Amanat / Pesan yang Disampaikan
Puisi ini menyampaikan pesan bahwa kehidupan adalah perjalanan yang penuh ketidakpastian dan kefanaan. Manusia harus menerima bahwa perpisahan dan kehilangan adalah bagian dari eksistensi. Dalam kesunyian dan sepi, manusia harus tetap bertahan dan meraba arah hidupnya meski tanpa tuntunan pasti.
Imaji
Puisi ini kaya akan imaji alam yang simbolik, seperti:
- Bukit hutan sebagai tempat perpisahan dan awal kehilangan.
- Angin merintih menggambarkan kesedihan dan suara alam yang menyertai kesepian.
- Jejak di bumi sebagai lambang bekas keberadaan manusia yang fana.
- Sepi yang disentuh angin menciptakan gambaran sunyi yang hidup.
Majas
Beberapa majas yang tampak dalam puisi ini adalah:
- Personifikasi: “angin merintih” memberikan sifat manusia pada angin, memperkuat nuansa kesedihan.
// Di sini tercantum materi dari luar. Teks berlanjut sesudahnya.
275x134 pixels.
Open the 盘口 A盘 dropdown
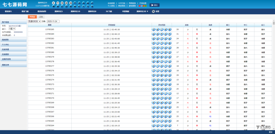pyautogui.click(x=12, y=28)
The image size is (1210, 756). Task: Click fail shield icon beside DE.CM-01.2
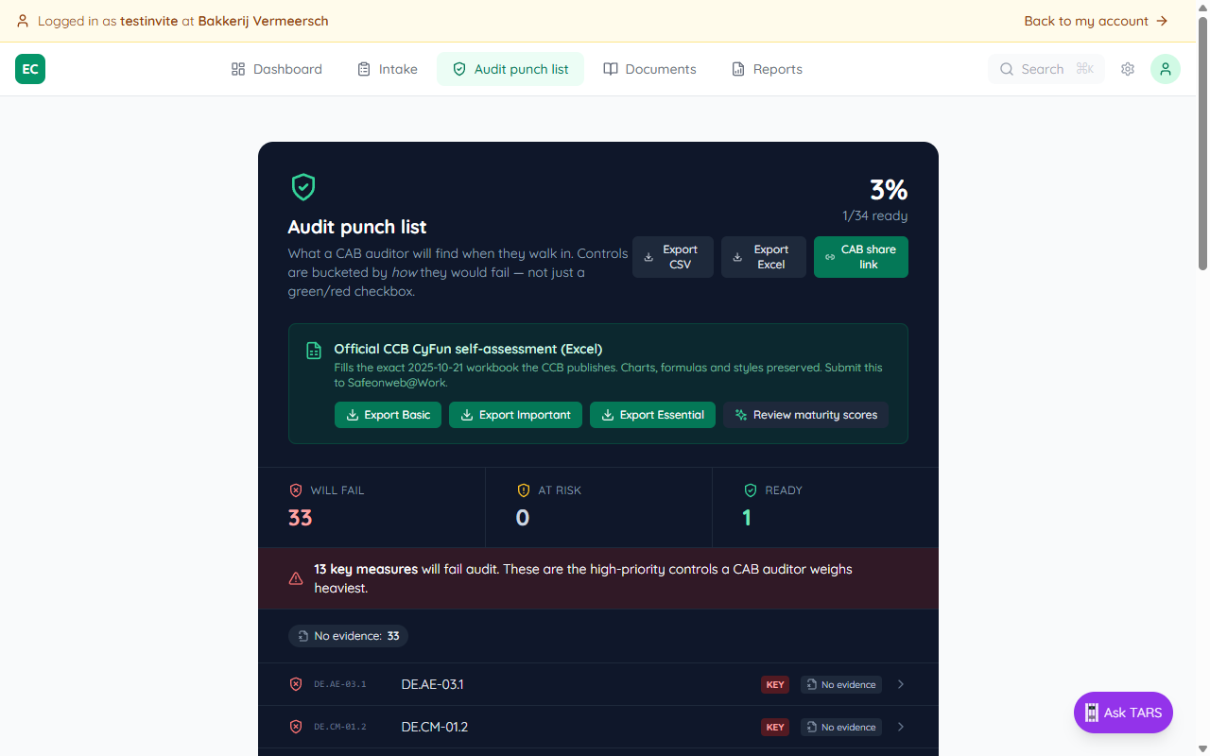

- Metafora: “manusia senantiasa pergi” sebagai simbol perjalanan hidup manusia menuju takdirnya.
- Simbolisme: “bukit hutan” dan “jejak di bumi” sebagai simbol fisik perjalanan dan keberadaan manusia.
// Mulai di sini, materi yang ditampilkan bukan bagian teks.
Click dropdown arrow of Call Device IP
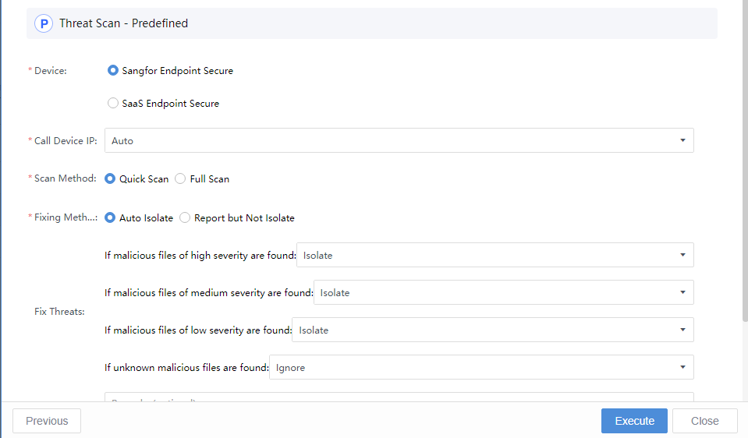 click(682, 140)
Puisi "Manusia, Senantiasa Pergi" mengajak pembaca merenungkan kefanaan dan perjalanan hidup manusia yang sarat dengan perpisahan dan ketidakpastian. Dengan bahasa yang sederhana namun penuh makna, Abrar Yusra menyampaikan sebuah pesan universal tentang eksistensi dan kesendirian manusia di dunia yang fana ini.
Puisi: Manusia, Senantiasa Pergi
Karya: Abrar Yusra
Biodata Abrar Yusra:
- Abrar Yusra lahir pada tanggal 28 Maret 1943 di Lawang Matur, Agam, Sumatra Barat.
- Abrar Yusra meninggal dunia pada tanggal 28 Agustus 2015 di Bogor, Jawa Barat (pada umur 72 tahun).